29-latek z Miechowa (Małopolska) wjechał samochodem na tory na dworcu głównym w Krakowie. Zatrzymał się tuż przed odjeżdżającym pociągiem, a następnie wycofał się i stanął na peronie. Okazało się, że mężczyzna jest kompletnie pijany.
Jadącego drogą techniczno-pożarową osobowego opla zauważył o godzinie 7 rano pracownik ochrony dworca. – Pojazd, przecinając torowiska dworca, wjechał wprost pod odjeżdżający z peronu pierwszego pociąg – opisuje Sebastian Gleń, rzecznik prasowy małopolskiej policji. Do zdarzenia doszło 28 kwietnia, jednak policja dopiero teraz opublikowała nagranie z miejsca zdarzenia.
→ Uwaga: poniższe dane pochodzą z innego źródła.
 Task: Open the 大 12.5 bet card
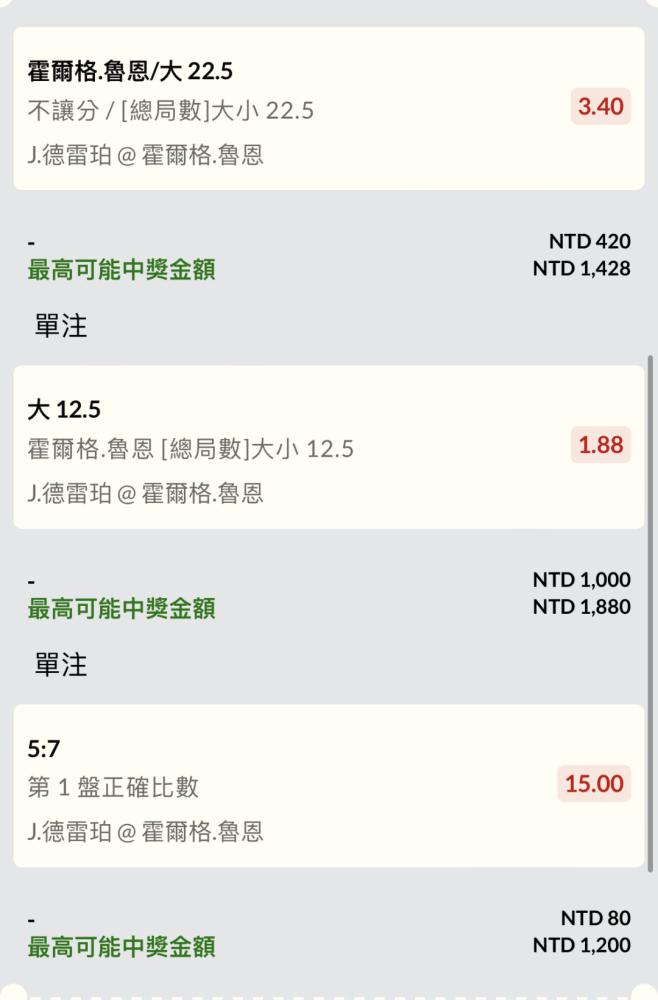pos(329,447)
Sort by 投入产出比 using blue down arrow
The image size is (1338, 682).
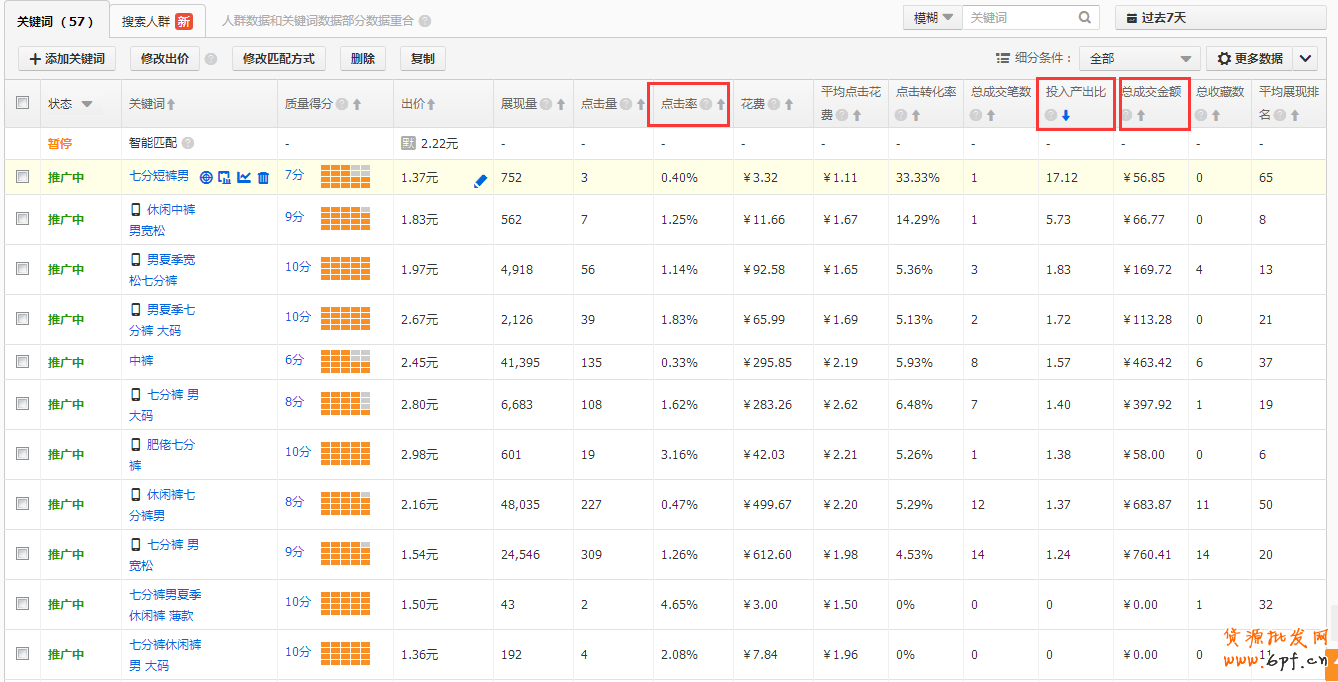click(1066, 115)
Maszynista wyhamował skład, a kierowca samochodu wycofał auto na peron i wysiadł. Nie odszedł jednak daleko. - Skierowani na miejsce pracownicy ochrony szybko namierzyli właściciela pojazdu. Mężczyzna błąkał się bez celu przy schodach prowadzących do tunelu dworca – podaje Gleń.
2,5 promila i butelki w samochodzie
29-latek został zatrzymany przez ochroniarzy. Po chwili na miejsce przyjechali policjanci, którzy przebadali 29-latka alkomatem. Okazało się, że mężczyzna jest kompletnie pijany – miał blisko 2,5 promila alkoholu w wydychanym powietrzu. W oplu znaleziono puste butelki po napojach alkoholowych.
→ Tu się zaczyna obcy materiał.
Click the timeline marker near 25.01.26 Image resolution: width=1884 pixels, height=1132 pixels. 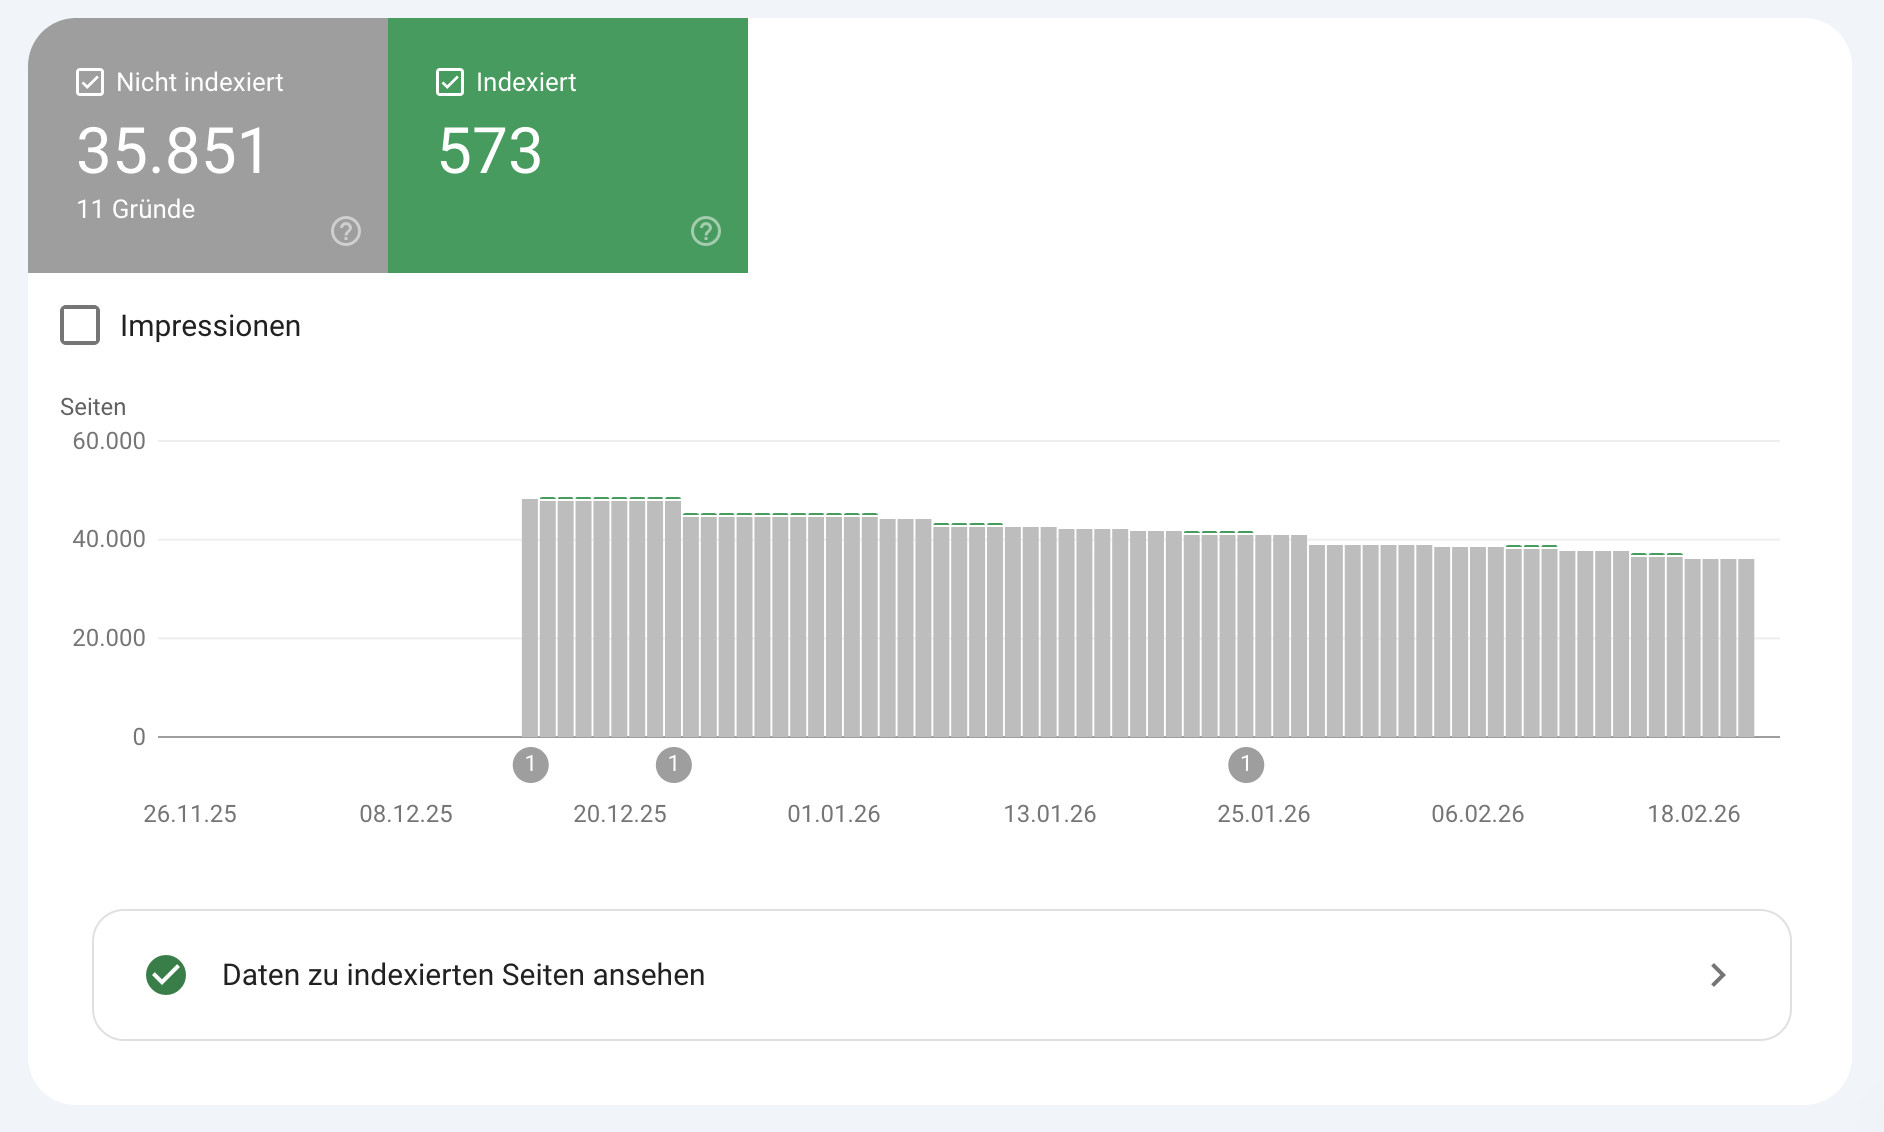1246,764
Okazało się, że miechowianin ma zakaz prowadzenia pojazdów wydany przez krakowski sąd, a także orzeczoną karę trzech miesięcy więzienia za wcześniejsze prowadzenie samochodu pod wpływem alkoholu.
29-latek usłyszał zarzut sprowadzenia bezpośredniego niebezpieczeństwa katastrofy w ruchu lądowym, grozi mu do ośmiu lat więzienia. Trafił na dwa miesiące do aresztu tymczasowego.